Needless to say, our puppeteer was not a Karl Rove fan. Nor was I. I feigned disgust, and had some fun with it.

Then again, Harvard and cheeky kind of go together. It's Harvard, after all, that puts on that hilarious (to them, anyway) Hasty Pudding Award ceremony every year where guys generally have to dress like women ... and women do something else equally humiliating. And it was at Harvard where the National Lampoon got its beginning.

Seriously.

The Harvard Lampoon, established in 1876 (maybe the lampooned His Fradulency? Wouldn't that be delicious), is the oldest English language humor magazine left. It sold the name to National Lampoon, which was begun -- naturally -- by two Harvard graduates, and derives much of its income now through those rights.

And if you ever go to a sporting event, the Harvard Band injects itself into the mix like no other musical contingent does. It's actually pretty funny. In my younger days, when I could climb the mountain of stairs leading to the Harvard Stadium press box (something that I won't even attempt now), Harvard entertained Holy Cross on a beautiful, crisp fall afternoon, and I got the assignment to cover it.

Football at Harvard is one of those uniquely New England things, as far as I'm concerned. Nobody's under any illusions about it. It is what it is, and sometimes, if you're good and sick of watching these factories like Alabama and Southern Cal, go to Harvard Stadium. It's a refreshing change of pace.

Anyway, out comes the band onto the field ... with one guy dressed in complete ecclesiastical regalia in honor of the College of the Holy Cross. He carried around this pitcher of "holy water," and, well, I don't need to tell you the buffoonery that resulted from that.

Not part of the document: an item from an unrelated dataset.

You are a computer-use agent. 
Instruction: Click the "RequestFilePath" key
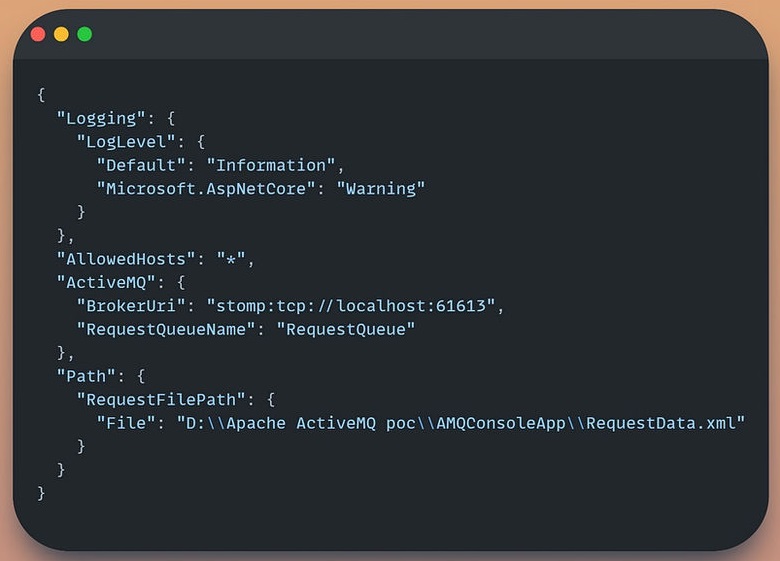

It was like "The Vatican Meets the Three Stooges."

Understand that just about all of Harvard's piercing humor stems from the notion that "we're smarter than you, better than you and more privileged than you." It is a thumb-your-nose-at-the plebes" type of humor that -- if you have any kind of an inferiority complex at all -- can grate on you.

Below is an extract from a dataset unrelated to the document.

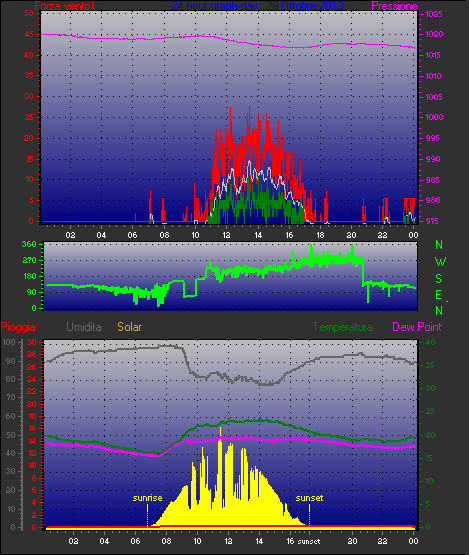Click the Pioggia legend label
Image resolution: width=469 pixels, height=555 pixels.
(x=18, y=327)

I can't say it bothered me all that much (well, except the nine times the band played Ten Thousand Men of Harvard at the Beanpot). I even got a kick out of the "cardinal" spoof at the Holy Cross game.

So, for the Crimson administration to be taken in by this fraud ... well ... it's just too rich for me. It leads me to believe that I, if I'd wanted to be that industrious and devious, could have done the same thing. And I'm sitting here thinking that rather than this Northeastern degree (which, by the way, I'm happy with), I could have schemed my way into a Harvard MBA or better. And I'd probably be on easy street.

Then again, maybe not, too. I'm guessing that a lot of those executives at AIG, Goldman Sacks, Bear Sterns, et al, have Ivy League MBAs too. St. Luke said it first (and JFK paraphrased it), but the saying goes that "of whom much is given, much is expected."

Apparently the folks at Harvard -- not to mention Adam Wheeler himself -- changed that saying around a little so that it reads "to whom much is given, much more is expected."

All kidding and snotty sarcasm aside, I cannot imagine how an institution such as Harvard doesn't vet its applicants better. It blows me away that kids all over America are moving heaven and hell to study at state schools, even, because the spigot for financial aid has been turned down to a trickle. And it really bothers me that schools such as my alma mater have changed their philosophies to the point where kids of ordinary academic ability have to practically go there with their hats in their hands and beg for the honor of being admitted.

And yet this Adam Wheeler guy fabricates everything about himself, and not only gets a Harvard education out of it, but pries $45,000 in academic benefits out of it.

I suppose that qualifies as grand theft, so I won't take issue with DA Gerry Leone throwing the book at this kid. But there are a whole slew of the best and the brightest over there in Hahhhvahhd Yahhhd who -- by this time next week -- should be collecting unemployment.

I'll be real interested to see whether that happens.

Then again, you know what they say ... you can always tell a Harvard man, but you can't tell him much.